Quand la Turquie satisfera tous les critères d'adhésion, notamment en matière de séparation et d'équilibre des pouvoirs, alors, oui, cela constituera un atout. C'est la position des Verts européens. La Turquie peut en effet constituer un pont entre l'Europe, le Moyen-Orient et l'Asie centrale et, à ce titre, représenter une puissance régionale de première importance. Comme l'Espagne avec son ancien empire d'Amérique latine.
L'islamisation de la société turque n'est pas un problème ?
La laïcisation de la société voulue par Atatürk après la Première Guerre mondiale a nié le fait que la majorité des citoyens turcs étaient des musulmans. Je peux comprendre qu'après une série de gouvernements fondés sur le clientélisme, la religion redevienne un fait de société. Mais la Turquie n'est pas l'Arabie saoudite, où règne un fondamentalisme islamique. L'adhésion à l'Union serait impossible si le gouvernement turc ne respectait plus les principes intangibles de la séparation de l'Eglise et de l'Etat et de l'égalité entre les hommes et les femmes. Un socle de valeurs qui, d'ailleurs, se fragilise dangereusement au sein de l'Europe des Vingt-huit.
C'est-à-dire ?
L'Europe qui, avec raison, s'affiche inflexible sur ses principes vis-à-vis d'un pays comme la Turquie devrait aussi faire le ménage en son sein. Aujourd'hui, la Pologne et la Hongrie, gouvernées par des partis populistes et volontiers xénophobes, s'éloignent ouvertement des principes de base de l'Union. Bruxelles a engagé une procédure d'alerte à l'encontre de Varsovie, mais se refuse à mettre en oeuvre le dispositif qui consisterait à suspendre le droit de vote au sein du Conseil. Il est vrai que c'est l'arme atomique. Je m'inquiète aussi des mesures prises par la France depuis les attentats, notamment celles qui réduisent les prérogatives du pouvoir judiciaire.
A quel horizon imaginez-vous l'entrée de la Turquie dans l'UE ?

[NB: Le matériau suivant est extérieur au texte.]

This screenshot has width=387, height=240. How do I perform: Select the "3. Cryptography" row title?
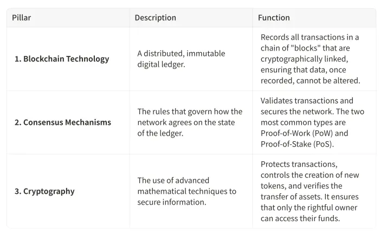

Pas avant plusieurs années. Le jeu d'Erdogan est révélateur des contradictions dans lesquelles s'est mise l'Europe : d'une part, à l'exception de l'Allemagne d'Angela Merkel, elle ne veut pas accueillir plus de réfugiés, mais, d'autre part, elle refuse l'adhésion de la Turquie, pays dont elle sollicite pourtant l'aide pour l'accueil de ces populations. Or, si l'Europe avait été en conformité avec ses principes en acceptant les réfugiés — soit 1 % seulement de la population européenne en cinq ans —, elle ne se serait pas retrouvée aux prises avec le chantage d'Erdogan.